Money of the Mind was written by Jim Grant and was published in 1992. It was the second book published by the author. The book is focused on the American financial history of the 1980s, particularly on the history of financial credit, the American marketplace, and the personal histories of influential financiers.
Minding Mister Market was published in 1993. It was the third book published under the author. It was a collection of eighty articles written and published in his own journal, the twice monthly Interest Rate Observer, in the preceding ten years. It provides a comprehensive view of the 1980s, filled with lucid observations.

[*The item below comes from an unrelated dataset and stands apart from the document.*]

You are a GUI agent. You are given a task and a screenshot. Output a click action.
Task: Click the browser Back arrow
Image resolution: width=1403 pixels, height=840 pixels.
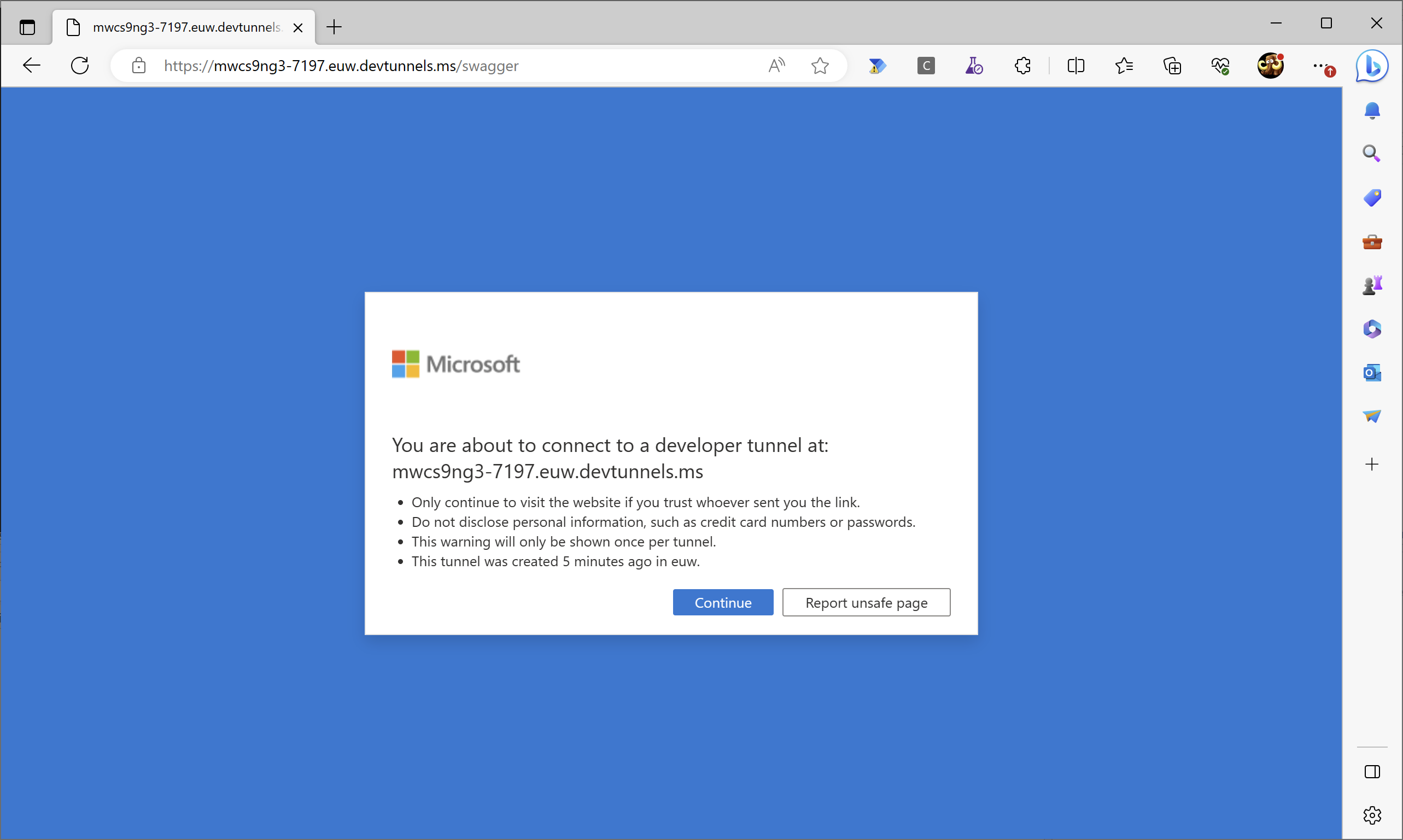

John Adams: Party of One was written by Jim Grant and published in 2005. It was the fifth book under the author’s name. The book is about John Adams, a diplomat and politician. He was a minister to the Netherlands during the American Revolution, but he eventually helped to found the United States.
The Trouble with Prosperity: A Contrarian’s Tale of Boom, Bust, and Speculation was written by Jim Grant and published in 1996. It was the fourth book published under the author. The book points out the pitfalls of the financial prosperity in the 1990s, and explain to the readers why it is destined to collapse.